Um tratamento preventivo para a doença de Alzheimer (DA), descrito em um estudo recente liderado por pesquisadores da Universidade de Milão, na Itália, promete ser bem recebido pelo seu público-alvo. De acordo com os cientistas, alguns componentes químicos extraídos de flores de lúpulo podem colocar a cerveja como um alimento nutracêutico com benefícios únicos à saúde.

Forma mais comum de demência neurodegenerativa em pessoas idosas, a DA é uma doença que causa perda de memória e alterações de personalidade. Uma das grandes dificuldades do tratamento é o intervalo de tempo entre o início dos processos bioquímicos degenerativos e o início dos sintomas.

Daí a necessidade de desenvolvimento de estratégias profiláticas e terapêuticas eficazes. Nesse sentido, a busca por compostos naturais, capazes de integrar uma dieta preventiva dos mecanismos bioquímicos responsáveis pelo surgimento da DA, orientou este trabalho, que selecionou o lúpulo usado em cervejas como objeto da pesquisa.

A busca do melhor lúpulo para evitar o Alzheimer

Para confirmar suas hipóteses, os pesquisadores caracterizaram quatro variedades de lúpulo – Cascade, Saaz, Tettnang e Summit – da mesma forma usada no processo de fabricação de cerveja. Os testes mostraram que alguns extratos possuíam propriedades antioxidantes capazes de impedir a concentração de proteínas beta amiloides em células nervosas humanas.

O Tettnang, utilizado em muitos tipos de cervejas lagers e ales mais leves, foi considerado o lúpulo mais promissor. Fracionando esse extrato, os pesquisadores detectaram um tipo com alto nível de polifenóis, com atividade antibiótica e inibidora de agregação mais potente que os demais. Essas moléculas também facilitaram processos que levam o corpo a eliminar as chamadas proteínas neurotóxicas mal dobradas (características do Alzheimer).

Para avaliar esse efeito protetor, os pesquisadores testaram, com sucesso, a atividade anti amiloidogênica do lúpulo in vivo em vermes da cepa transgênica C. elegans. Ou seja, compostos de lúpulo podem ser base de nutracêuticos para evitar a doença de Alzheimer.

Os pesquisadores relatam que produtos químicos extraídos de flores de lúpulo podem inibir a aglomeração de proteínas beta amiloides, associadas ao Alzheimer. As flores de lúpulo usadas para aromatizar cervejas têm sido exploradas como um dos potenciais nutracêuticos (alimentos que possuem algum tipo de função medicinal ou nutricional).
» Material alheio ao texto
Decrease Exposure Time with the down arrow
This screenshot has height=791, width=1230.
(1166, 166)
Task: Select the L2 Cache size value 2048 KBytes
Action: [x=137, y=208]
Para identificar esses compostos, os pesquisadores criaram e caracterizaram extratos de quatro variedades comuns de lúpulo usando um método semelhante ao usado no processo de fabricação de cerveja. Em testes, eles descobriram que os extratos tinham propriedades antioxidantes e poderiam impedir que as proteínas beta amilóides se aglutinaram nas células nervosas humanas.

O extrato de maior sucesso foi do lúpulo Tettnang, que promoveu processos capazes de permitir que o corpo eliminasse proteínas neurotóxicas. A equipe ainda testou a substância em uma espécie de verme e descobriu proteção relacionada ao Alzheimer.

Os pesquisadores dizem que, embora este trabalho não justifique beber cervejas mais amargas, mostra que os compostos de lúpulo podem servir de base para nutracêuticos que combatem o desenvolvimento de Alzheimer. A ideia agora é entender melhor essa relação.